From mboxrd@z Thu Jan  1 00:00:00 1970
Received: from [140.186.70.92] (port=57845 helo=eggs.gnu.org)
	by lists.gnu.org with esmtp (Exim 4.43) id 1OvVmu-0006en-Rb
	for qemu-devel@nongnu.org; Tue, 14 Sep 2010 09:43:14 -0400
Received: from Debian-exim by eggs.gnu.org with spam-scanned (Exim 4.69)
	(envelope-from <anthony@codemonkey.ws>) id 1OvVmp-0003l5-Mq
	for qemu-devel@nongnu.org; Tue, 14 Sep 2010 09:43:05 -0400
Received: from mail-gw0-f45.google.com ([74.125.83.45]:44819)
	by eggs.gnu.org with esmtp (Exim 4.69)
	(envelope-from <anthony@codemonkey.ws>) id 1OvVmp-0003ko-Gg
	for qemu-devel@nongnu.org; Tue, 14 Sep 2010 09:43:03 -0400
Received: by gwb11 with SMTP id 11so2809792gwb.4
	for <qemu-devel@nongnu.org>; Tue, 14 Sep 2010 06:43:03 -0700 (PDT)
Message-ID: <4C8F7BE4.5010102@codemonkey.ws>
Date: Tue, 14 Sep 2010 08:43:00 -0500
From: Anthony Liguori <anthony@codemonkey.ws>
MIME-Version: 1.0
Subject: Re: [Qemu-devel] qcow2 performance plan
References: <4C8F7394.8060802@redhat.com>
In-Reply-To: <4C8F7394.8060802@redhat.com>
Content-Type: text/plain; charset=UTF-8; format=flowed
Content-Transfer-Encoding: 7bit
List-Id: qemu-devel.nongnu.org
List-Unsubscribe: <http://lists.nongnu.org/mailman/listinfo/qemu-devel>,
	<mailto:qemu-devel-request@nongnu.org?subject=unsubscribe>
List-Archive: <http://lists.nongnu.org/archive/html/qemu-devel>
List-Post: <mailto:qemu-devel@nongnu.org>
List-Help: <mailto:qemu-devel-request@nongnu.org?subject=help>
List-Subscribe: <http://lists.nongnu.org/mailman/listinfo/qemu-devel>,
	<mailto:qemu-devel-request@nongnu.org?subject=subscribe>
To: Avi Kivity <avi@redhat.com>
Cc: Kevin Wolf <kwolf@redhat.com>, qemu-devel <qemu-devel@nongnu.org>

Hi Avi,

On 09/14/2010 08:07 AM, Avi Kivity wrote:
>  Here's a draft of a plan that should improve qcow2 performance.  It's 
> written in wiki syntax for eventual upload to wiki.qemu.org; lines 
> starting with # are numbered lists, not comments.

Thanks for putting this together.  I think it's really useful to think 
through the problem before anyone jumps in and starts coding.

> = Basics =
>
> At the minimum level, no operation should block the main thread.  This
> could be done in two ways: extending the state machine so that each
> blocking operation can be performed asynchronously 
> (<code>bdrv_aio_*</code>)
> or by threading: each new operation is handed off to a worker thread.
> Since a full state machine is prohibitively complex, this document
> will discuss threading.

There's two distinct requirements that must be satisfied by a fast block 
device.  The device must have fast implementations of aio functions and 
it must support concurrent request processing.

If an aio function blocks in the process of submitting the request, it's 
by definition slow.  But even if you may the aio functions fast, you 
still need to be able to support concurrent request processing in order 
to achieve high throughput.

What you have to do:
Carry on the mailing-list reply about qcow2 performance above, starting after its last sentence.

Dataset rows:

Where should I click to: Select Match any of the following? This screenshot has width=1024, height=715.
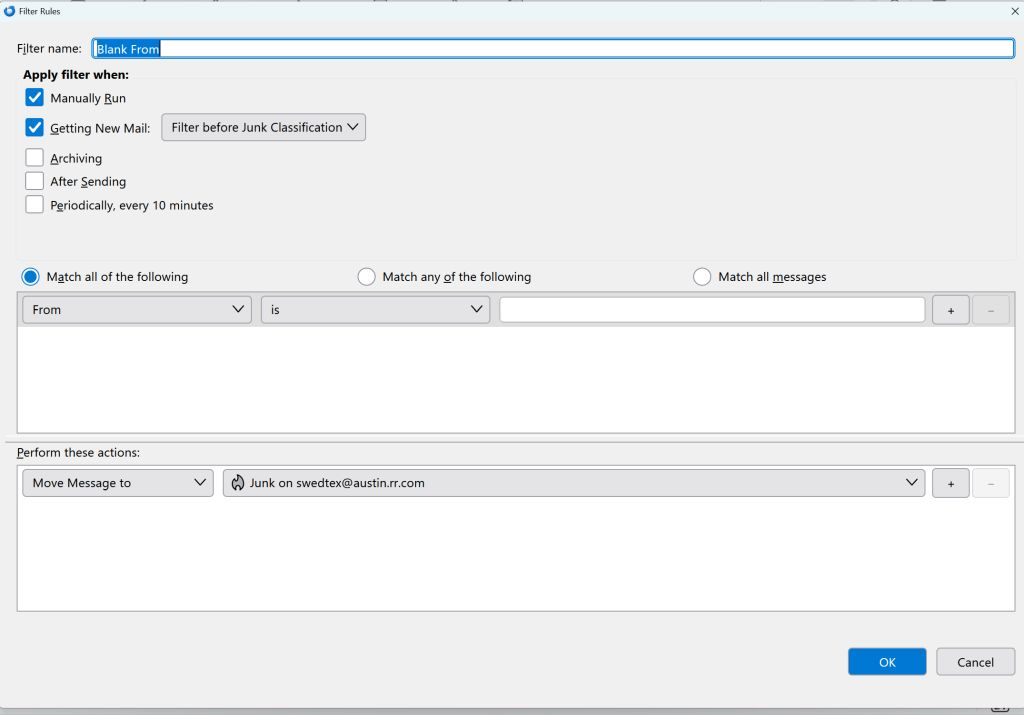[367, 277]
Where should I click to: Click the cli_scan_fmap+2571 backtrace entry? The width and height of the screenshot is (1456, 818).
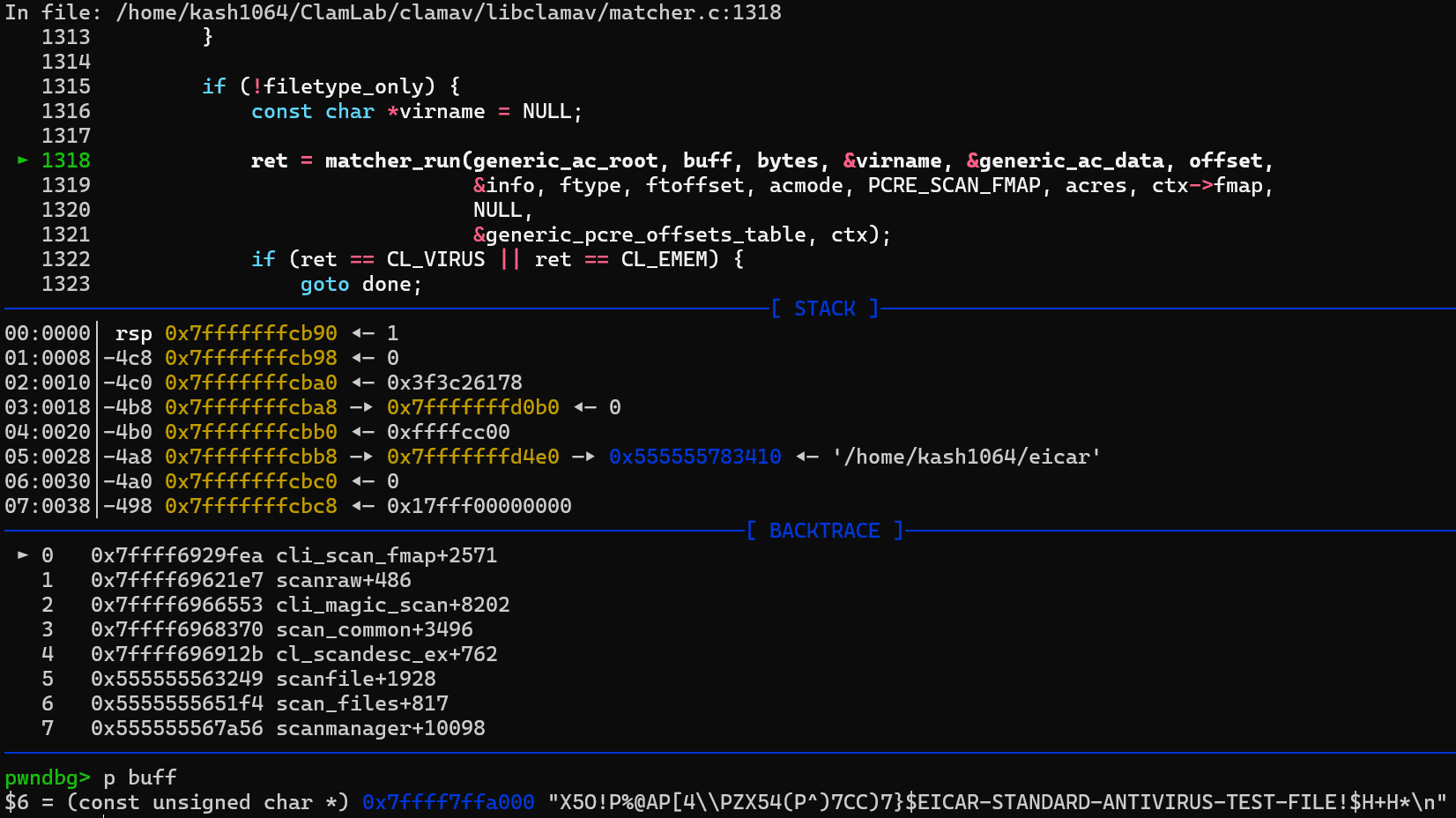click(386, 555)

--

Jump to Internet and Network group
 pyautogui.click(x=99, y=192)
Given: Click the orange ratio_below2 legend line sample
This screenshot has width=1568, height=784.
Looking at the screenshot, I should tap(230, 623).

Task result:
I'm not going to comment in depth on your threading proposal.  When it 
comes to adding concurrency, I think any approach will require a rewrite 
of the qcow2 code and if the author of that rewrite is more comfortable 
implementing concurrency with threads than with a state machine, I'm 
happy with a threaded implementation.

I'd suggest avoiding hyperbole like "a full state machine is 
prohibitively complex".  QED is a full state machine.  qcow2 adds a 
number of additional states because of the additional metadata and sync 
operations but it's not an exponential increase in complexity.

There are alternative models of concurrency that are worth exploring.  
For instance, coroutines are extremely appealing to me for this type of 
concurrency.  Let me give an example of why.  To handle a read request, 
qed loosely looks like:

aio_read():
    read_table(l1_table, aio_read_l2_table, opaque)

aio_read_l2_table():
    read_table(l2_table, aio_read_data, opaque)

aio_read_data():
    read_data(offset, aio_read_complete, opaque)

aio_read_complete():
    complete_request()

There's no parallelism so there's no need for locking.  With coroutines, 
there is no added parallelism but you can encode a state machine table 
using control flow by yielding to the next state.  QED aio_read() ends 
up looking like:

aio_read():
    launch_coroutine(aio_read_impl)

aio_read_impl():
    read_table(l1_table)
    read_table(l2_table)
    read_data(offset)
    complete_request()

There's a subtle difference with threads though.  Instead of being 
re-entrant by default, you only are re-entrant at well defined points in 
time.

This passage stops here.